A long-delayed tax treaty between the US and Chile took a significant step toward ratification this week as it cleared the Senate Foreign Relations Committee by voice vote on March 29.
The tax treaty with Chile is one of several that were negotiated and signed before the Tax Cuts and Jobs Act of 2017 (TCJA, P.L. 115-97) was enacted but have been held up since then because of concerns that their language could be interpreted as overriding the TCJA’s base erosion and anti-abuse tax (BEAT). Similar tax treaties with Hungary and Poland have also been delayed over BEAT concerns and have not yet been scheduled for committee consideration. (For prior coverage, see Tax News & Views, Vol. 20, No. 24, July 19, 2019.)

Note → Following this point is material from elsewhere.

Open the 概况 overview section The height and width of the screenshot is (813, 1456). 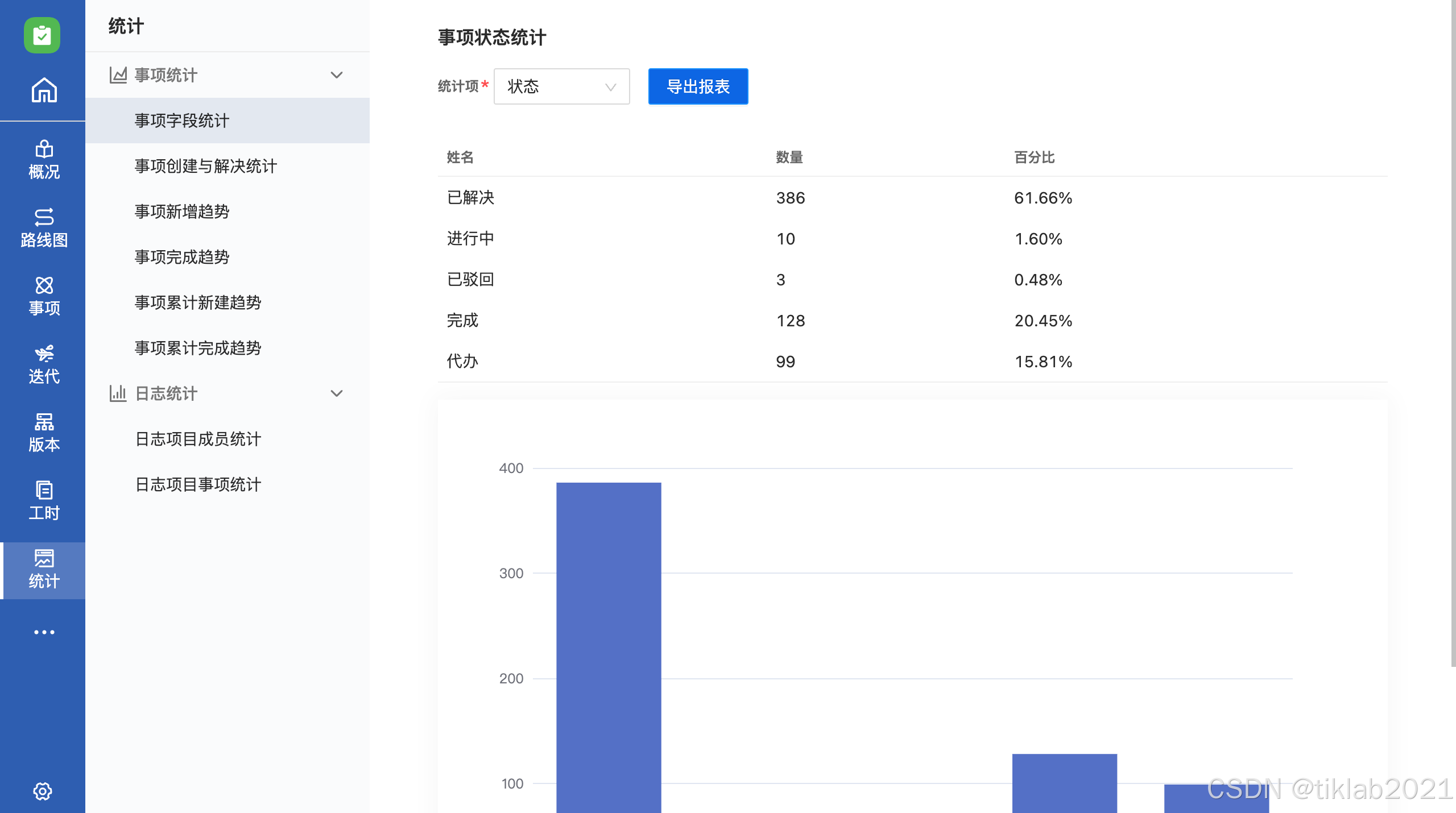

The agreement with Chile as approved by the Foreign Relations panel includes “BEAT reservation” language to make clear that the treaty does not override the BEAT rules. (Note: A Tax News & Views article published March 25 incorrectly stated that Treasury had renegotiated the treaty to remove the reservation language.)
Next steps
The US-Chile treaty will be taken up by the full Senate once there is an agreement to approve it under unanimous consent or when Democratic leadership schedules a floor vote. The Chilean government also will have to move the treaty through its own parliament.
In a tweet following the treaty’s passage in the Foreign Relations Committee, Chairman Robert Menendez, D-N.J., called it “an important step in ensuring reliable tax treatment for US [and] Chilean investors” and added that “[s]wift approval [by the Senate] is essential to protecting all parties’ financial interests.”